In other words, as we pointed out when discussing the new Freedom of information Act in Bill Watch 46/2020 of 10th July 2020, section 41 preserved regulations made under AIPPA only to the extent that they could have been made under the appropriate provisions of the new Freedom of Information Act. But there are no such provisions – the Freedom of Information Act makes no provision at all for accrediting journalists or registering media services and news agencies, hence regulations fixing fees for accreditation and registration could not remain in force and cannot now be amended.
While that seems to be the correct legal position, the gazetting of SI 22/2021 indicate that the the Ministry of Information and the Zimbabwe Media Commission apparently think otherwise. But it is noteworthy that they have cited section 91 of the Access to Information and Protection of Privacy as the enabling authority for new regulations. That is an admission that there is nothing in the Freedom of Information Act enabling the regulations to be made.

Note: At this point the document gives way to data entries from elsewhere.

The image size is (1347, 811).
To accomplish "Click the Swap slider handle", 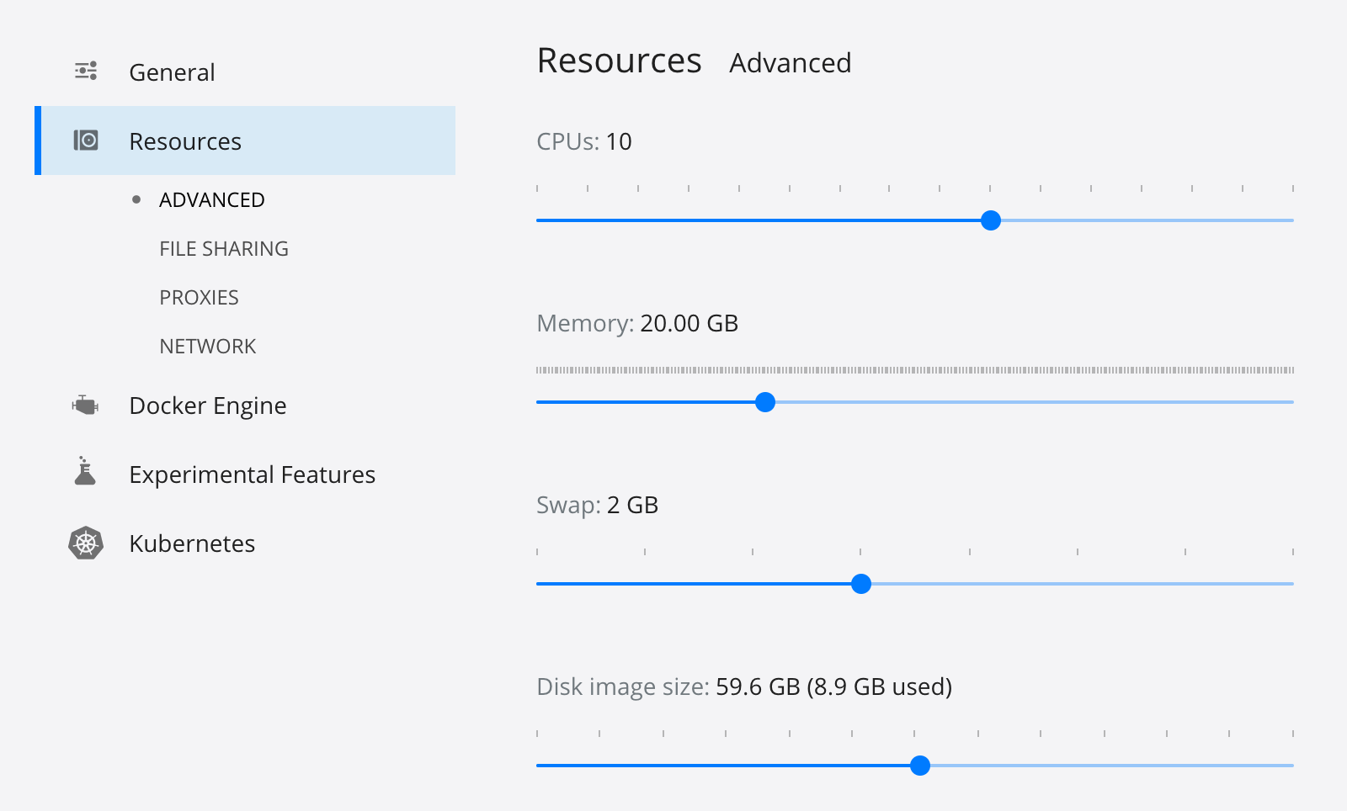I will pos(861,584).
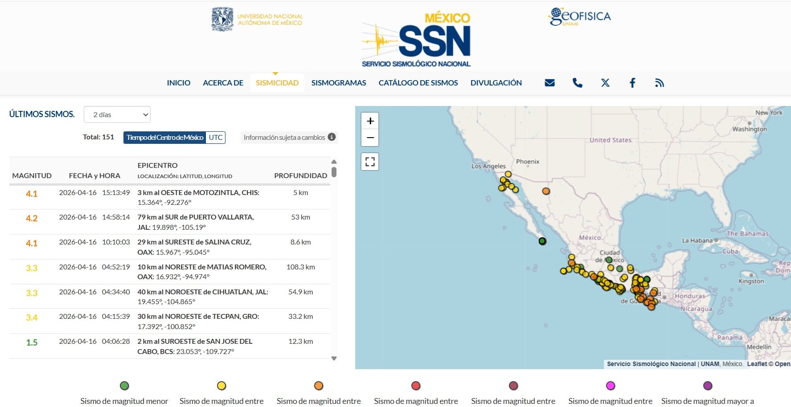The height and width of the screenshot is (407, 791).
Task: Zoom out on the seismic map
Action: tap(369, 138)
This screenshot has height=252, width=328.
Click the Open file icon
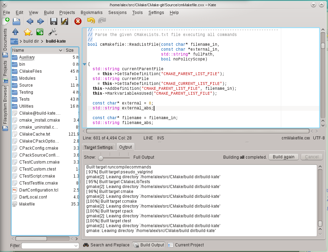[16, 21]
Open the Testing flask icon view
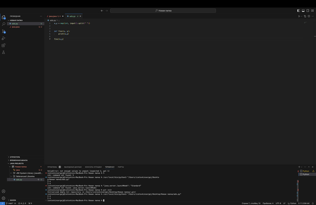316x205 pixels. click(4, 53)
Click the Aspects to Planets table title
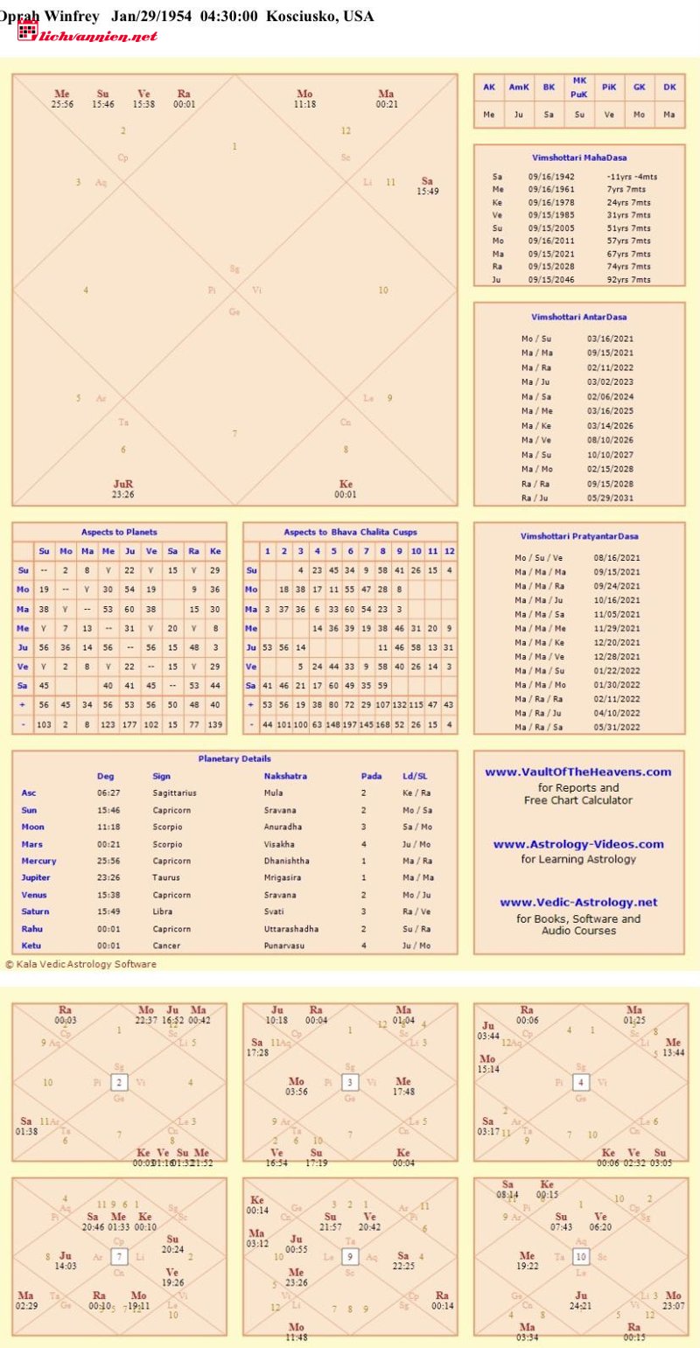Screen dimensions: 700x1348 [x=119, y=532]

There is a further ground for treating the regulations as invalid. They purport to operate retrospectively, in that they impose the new fees “with effect from the 1st January 2021” whereas they were published, as we have said, on the 22nd January, three weeks later. Regulations cannot operate retrospectively unless the Act under which they are made expressly permits retrospective regulations to be made. The Freedom of Information Act does not give the Commission power to make retrospective regulations – nor, for that matter did AIPPA.
Although the regulations are almost certainly invalid, media houses and journalists would probably be wise to abide by them until the High Court declares them to be invalid. The sooner a court ruling can be obtained one way or the other, the better for all concerned.
President Mnangagwa’s New Dispensation started on a high note. The Constitution was to be respected, civic freedoms were to be restored, the economy was to be opened up. Since then:
- The Public Order and Security Act [POSA] was repealed, but replaced with the almost identical Maintenance of Peace and Order Act.
- Bills have been presented in Parliament to remove checks and balances on judicial appointments and to centralise power in the President.
- The Indigenisation and Economic Empowerment Act was amended to restrict indigenisation to diamond and platinum mining, but has been amended again surreptitiously so as to allow the whole mining industry to be indigenised.
- AIPPA was repealed, but the new regulations seek to maintain some of its odious aspects.
All this does seem part of a pattern which is regrettable as it contradicts the mantra “Zimbabwe is open for business”.